In PGN import format, tokens in the movetext do not require any specific line justification.

In PGN export format, tokens in the movetext are placed left justified on successive text lines
each of which has less than 80 printing characters. As many tokens as possible are placed on a line
with the remainder appearing on successive lines. A single space character appears between any two

27
adjacent symbol tokens on the same line in the movetext. As with the tag pair section, a single empty
line follows the last line of data to conclude the movetext section.

Neither the first or the last character on an export format PGN line is a space. (This may
change in the case of commentary; this area is currently under development.)

8.2.2: Movetext move number indications

A move number indication is composed of one or more adjacent digits (an integer token)
followed by zero or more periods. The integer portion of the indication gives the move number of the
immediately following white move (if present) and also the immediately following black move (if
present).

8.2.2.1: Import format move number indications

PGN import format does not require move number indications. It does not prohibit
superfluous move number indications anywhere in the movetext as long as the move numbers are
correct.

PGN import format move number indications may have zero or more period characters
following the digit sequence that gives the move number; one or more white space characters may
appear between the digit sequence and the period(s).

8.2.2.2: Export format move number indications

There are two export format move number indication formats, one for use appearing
immediately before a white move element and one for use appearing immediately before a black move
element. A white move number indication is formed from the integer giving the fullmove number with
a single period character appended. A black move number indication is formed from the integer giving
the fullmove number with three period characters appended.

All white move elements have a preceding move number indication. A black move element
has a preceding move number indication only in two cases: first, if there is intervening annotation or
commentary between the black move and the previous white move; and second, if there is no previous
white move in the special case where a game starts from a position where Black is the active player.

There are no other cases where move number indications appear in PGN export format.

28
8.2.3: Movetext SAN (Standard Algebraic Notation)

SAN (Standard Algebraic Notation) is a representation standard for chess moves using the
ASCII Latin alphabet.

Examples of SAN recorded games are found throughout most modern chess publications.
SAN as presented in this document uses English language single character abbreviations for chess
pieces, although this is easily changed in the source.

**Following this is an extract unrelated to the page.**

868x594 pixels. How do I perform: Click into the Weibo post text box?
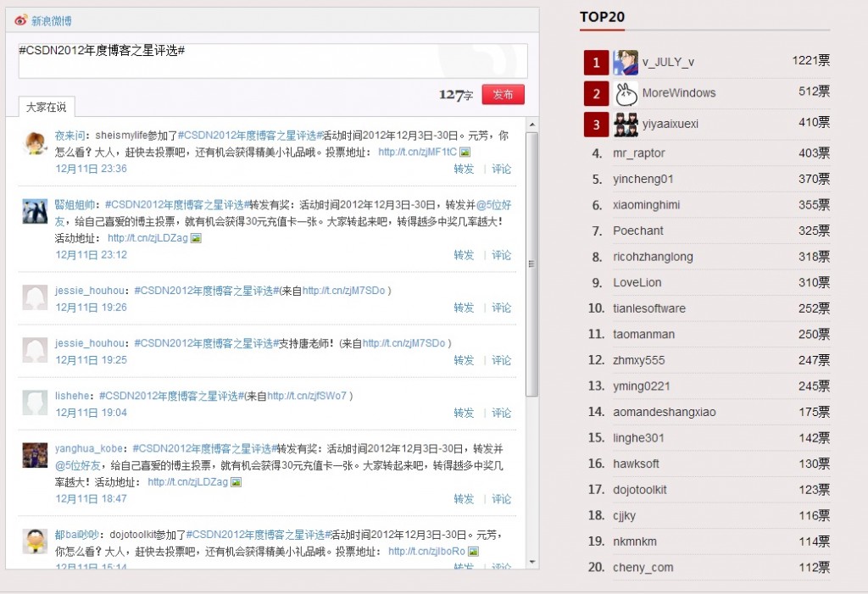click(272, 61)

English is chosen over other languages because it
appears to be the most widely recognized.

An alternative to SAN is FAN (Figurine Algebraic Notation). FAN uses miniature piece icons
instead of single letter piece abbreviations. The two notations are otherwise identical.

8.2.3.1: Square identification

SAN identifies each of the sixty four squares on the chessboard with a unique two character
name. The first character of a square identifier is the file of the square; a file is a column of eight
squares designated by a single lower case letter from “a” (leftmost or queenside) up to and including
“h” (rightmost or kingside). The second character of a square identifier is the rank of the square; a rank
is a row of eight squares designated by a single digit from “1” (bottom side [White’s first rank]) up to
and including “8” (top side [Black’s first rank]). The initial squares of some pieces are: white queen
rook at a1, white king at e1, black queen knight pawn at b7, and black king rook at h8.

8.2.3.2: Piece identification

SAN identifies each piece by a single upper case letter. The standard English values: pawn =
“P”, knight = “N”, bishop = “B”, rook = “R”, queen = “Q”, and king = “K”.

The letter code for a pawn is not used for SAN moves in PGN export format movetext.
However, some PGN import software disambiguation code may allow for the appearance of pawn letter
codes. Also, pawn and other piece letter codes are needed for use in some tag pair and annotation
constructs.

It is admittedly a bit chauvinistic to select English piece letters over those from other
languages. There is a slight justification in that English is a de facto universal second language among
most chessplayers and program users. It is probably the best that can be done for now. A later section
of this document gives alternative piece letters, but these should be used only for local presentation
software and not for archival storage or for dynamic interchange among programs.

29
8.2.3.3: Basic SAN move construction

A basic SAN move is given by listing the moving piece letter (omitted for pawns) followed by
the destination square. Capture moves are denoted by the lower case letter “x” immediately prior to the
destination square; pawn captures include the file letter of the originating square of the capturing pawn
immediately prior to the “x” character.

SAN kingside castling is indicated by the sequence “O-O”; queenside castling is indicated by
the sequence “O-O-O”. Note that the upper case letter “O” is used, not the digit zero. The use of a
zero character is not only incompatible with traditional text practices, but it can also confuse parsing
algorithms which also have to understand about move numbers and game termination markers. Also
note that the use of the letter “O” is consistent with the practice of having all chess move symbols start
with a letter; also, it follows the convention that all non-pwn move symbols start with an upper case
letter.

En passant captures do not have any special notation; they are formed as if the captured pawn
were on the capturing pawn’s destination square. Pawn promotions are denoted by the equal sign “=”
immediately following the destination square with a promoted piece letter (indicating one of knight,
bishop, rook, or queen) immediately following the equal sign. As above, the piece letter is in upper
case.

8.2.3.4: Disambiguation

In the case of ambiguities (multiple pieces of the same type moving to the same square), the
first appropriate disambiguating step of the three following steps is taken:

First, if the moving pieces can be distinguished by their originating files, the originating file
letter of the moving piece is inserted immediately after the moving piece letter.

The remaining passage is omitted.